Из последующей истории еврейского народа для дальнейшего формирования религиозно-мифологических представлений иудаизма особенно важны: вхождение Палестины (завоеванной в IV в. до н. э. Александром Македонским) в круг земель эллинской цивилизации, сопровождавшееся отказом верхушки иудейского общества от обычаев, освященных авторитетом Господа, и принятием ею греческих норм поведения и культуры (процесс, активно поощрявшийся македонскими царями Сирии из династии Селевкидов, особенно Антиохом IV, 175— 163, перешедшим к репрессиям против ревнителей иудейской веры); повстанческое движение во главе с Иудой Маккавеем, приведшее к

[253]

установлению в 142 временной независимости Иудеи; римская окку­пация (с 63 до н. э.). В круг представлений иудейской веры и мифа входят мотивы мученичества, требующего награды по воскресении мертвых (уже в книге Даниила — последней по времени составления, II в. до н.э., книге Ветхого Завета, которая является ранним произведением, созданным в жанре апокалиптики).

Ессеи (к которым принадлежала община Кумрана) в безбрачии, аскезе и пустынножительстве искали духовную подготовку к близкой эсхатологической схватке мировых сил добра и зла. После двух попыток сбросить иго Рима (Иудейская война, 66-73 и восстание Бар-Кохбы, 132-135) иудеям под страхом смерти запрещается вступать на терри­торию разрушенного дотла Иерусалима. Иудейская диаспора, рассеян­ная по Римской и Сасанидской империям (прежде всего общины в Александрии, Риме и Месопотамии), лишается объединяющего центра; это было концом древнееврейской культуры.

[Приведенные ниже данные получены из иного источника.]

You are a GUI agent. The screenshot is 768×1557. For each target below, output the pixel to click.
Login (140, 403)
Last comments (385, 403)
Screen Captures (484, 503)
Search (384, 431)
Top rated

Место И. М. среди других мифологических систем не вполне обычно. Анализ легко выявляет несколько рядов признаков, по которым она может быть сопоставима с ними. Так, большинство ее центральных тем и мотивов находит соответствия в различных мифологиях мира, прежде всего в мифологиях ближневосточного круга — западно-семитской и шумеро-аккадской, отчасти египетской, хеттской и др. Сами имена единого Бога иудаизма: Яхве (Иево), Элохим или Эль (Илу), Эльон, «Всевышний», Мелек, «Царь» были именами богов западно-семитского пантеона. Ветхозаветный рассказ о шести днях Творения функционально сопоставим с таким необходимым компонентом любой мифологической системы, как космогонические мифы (во многих из которых в более или менее важной роли выступает демиург — творец и упорядочиватель вещей). Картина исходного состояния мира как водного хаоса (Быт. 1:2) имеет аккадские параллели. Мотивы «райского начала» путей человечества («золотого века»), нарушенного приходом в мир зла, самого Эдема как блаженного места на земле (наподобие острова Тильмун в шумеро-аккадской мифологии и т. п.), наконец, мирового древа (намеченного в Библии в двух вариантах — как древо жизни и как древо познания добра и зла) присутствуют в самых различных мифологических системах. Особенно много параллелей

[254]

представляет разработка весьма важного для мифологических систем Месопотамии и отчасти восточного Средиземноморья мотива потопа: роль Ноя соответствует роли шумеро-аккадского Зиусудры (Ут-напишти), греческого Девкалиона и т. п., повторяются мотивы пре­дупреждения от Божества; строительства ковчега; высылания на разведку птиц; жертвы по окончании потопа. Можно найти в библейских преданиях и модификацию близнечных мифов (предания об Авеле и Каине, об Иакове и Исаве). И. М. знает персонажей, обычных для других мифологических систем. К ним относятся, например, родоначальники (рода человеческого, как Адам и Ной; групп народов, как Сим, Хам и Иафет; отдельных народов, как Измаил, Исав, все прародители еврей­ского народа — Авраам и его потомки; племен, как двенадцать сыновей Иакова; социальных групп, как Аарон, прародитель священнической касты), иногда эпонимы (например, Иаван, сын Иафета, предок ионий­цев, Ханаан, сын Хама, и Аморрей, сын Ханаана, соответственно родоначальники ханаанейцев и амореев, Элам, Ассур и Арам, сын Сима — как родоначальники эламитов, ассирийцев и арамейцев и т. д.) со своими разветвленными генеалогиями (нередко данными в раз­личных вариантах). Наконец, на периферии И. М. мы регулярно встречаем предания, носящие этиологический характер. Так, рассказ о борьбе Иакова с Богом объясняет сразу: этноним Израиль, топоним Пенуэл и запрет употребления в пищу «жилы, которая в составе бедра» (Быт. 32:32). Очень многие добавления и вставки к самым различным повествованиям истолковывают (обычно в духе народной этимологии) ставшую непонятной топонимику и ономастику.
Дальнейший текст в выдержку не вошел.